太陽電池や光センサ等の光電変換装置は、表面に入射した太陽光などの光エネルギーを電気エネルギーに変換するものである。この電気エネルギーへの変換効率を向上させるため、従来から様々な試みがなされてきた。その代表的なもののひとつにBSF(back surface field)構造があり、この構造により、長波長域の感度の改善による光電流の増加、p型半導体層/p+型半導体層間のエネルギー差による開放電圧の増大、および裏面電極とのオーミック特性を良好にすることによる曲線因子(F.F.)の改善等の効果を生じさせることができる。
p型結晶シリコン(Si)基板を用いた太陽電池にBSF構造を形成するには、アルミニウム(Al)粉末を主成分として含有するAlペーストをSi基板に塗布・焼成を行う方法が、自動化が容易であり、生産性が高いことから広く用いられている。
Alペーストについては、Al粉末,ガラスフリット,有機結合剤,有機溶剤をベースとし、必要に応じてホウ素(B)含有物を適宜混合したものを用いる(特許文献1を参照。)。このように、ガラスフリット成分あるいはB含有物として、B含有材料をAlペーストに混ぜることにより、BSF効果を向上させることができるとされている。
また、非特許文献1にはBがドープされたAlをスパッタ法により形成した後、熱処理することによりBSF構造を形成することが開示されており、通常950℃以上が必要なBの拡散が低温にて実現されることによりBSF効果が増大することが開示されている。
特開2003−69056号公報
26th IEEE Photovoltaic Specialists Conference,1997,p.275
上述した従来例によれば、Alに加えてBを添加することによりBSF効果が高められるとされているが、発展途上の段階にあり、現状では例えば太陽電池特性を十分に満足するBSF構造が得られていないと思われる。
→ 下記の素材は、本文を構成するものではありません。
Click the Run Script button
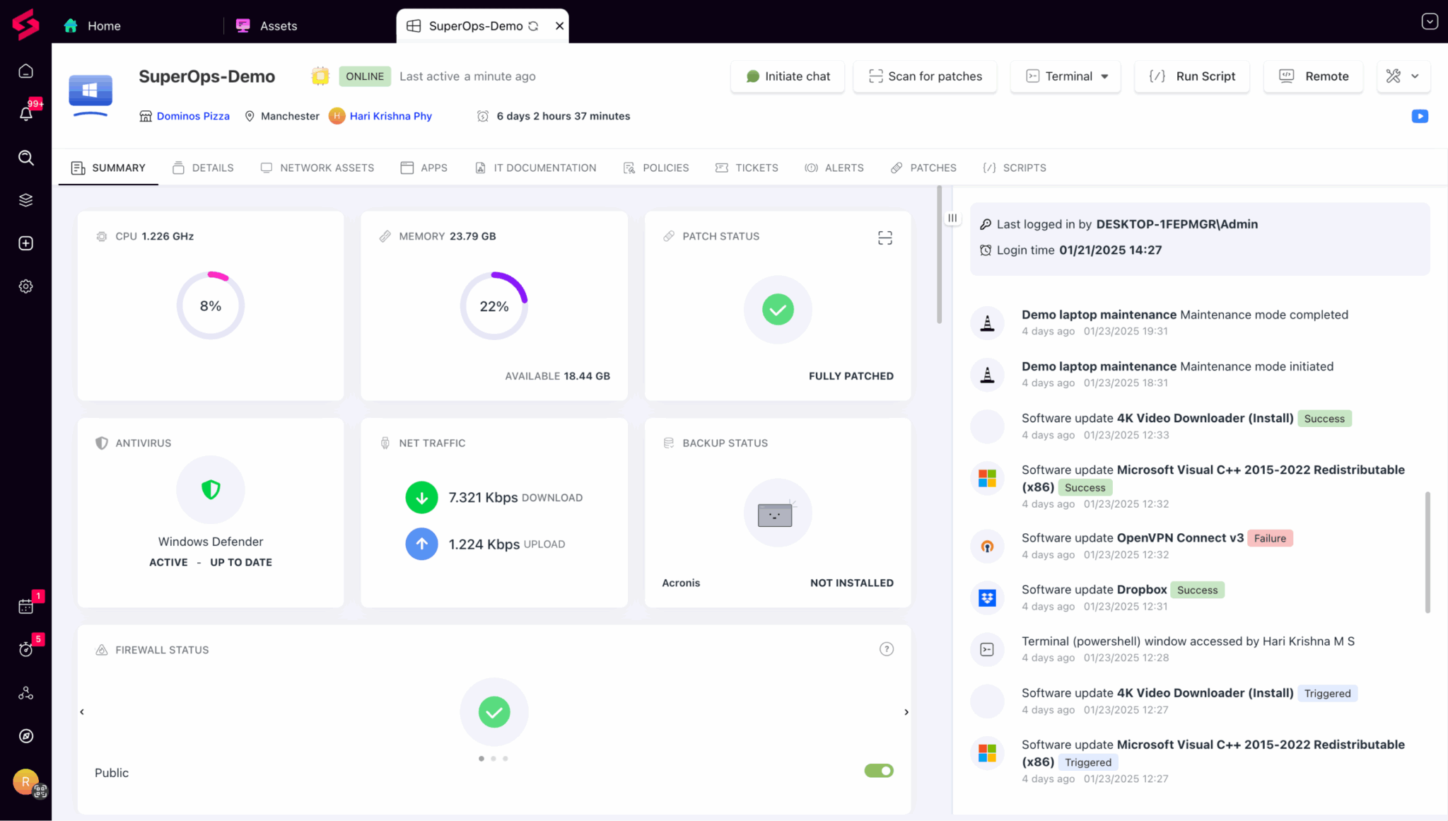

本発明の目的は、BSF構造として用いるp+型半導体領域を高品質化した結晶シリコンを提供することと、それを用いた、特に高効率な太陽電池等の光電変換装置を提供することにある。
本発明の結晶シリコンは、1)アルミニウムの濃度およびホウ素の濃度のそれぞれが深さ方向において同一傾向に分布し、かつ酸素を含有しているp+型半導体領域を備えていることを特徴とする。
また、2)1)において、前記p+型半導体領域は、その深さ方向において前記アルミニウムの濃度と前記酸素の濃度との和、または前記ホウ素の濃度と前記酸素の濃度との和が、一定値となる部分が存在していることを特徴とする。
また、3)1)または2)において、前記p+型半導体領域に存在する前記酸素の濃度は、前記p+型半導体領域以外の領域に存在する酸素の濃度よりも低いことを特徴とする。
また、4)1)乃至3)のいずれかにおいて、前記p+型半導体領域に存在する酸素の濃度は、2×1016/cm3以上5×1017/cm3以下であることを特徴とする。
さらに、本発明の光電変換装置は、5)1)乃至4)のいずれかの結晶シリコンを備え、前記p+型半導体領域をBSF構造として機能させることを特徴とする。
本発明の結晶シリコンおよびこれを用いた光電変換装置によれば、アルミニウムとホウ素の深さ方向における濃度が同一傾向に分布している。すなわち、プロファイルが同一となっている。ここで、プロファイルが同一とは濃度が同じということではなく、濃度の増減の形が同じことを意味しており、濃度としては1桁以内の相違を指す。これにより、高い変換効率が得られる。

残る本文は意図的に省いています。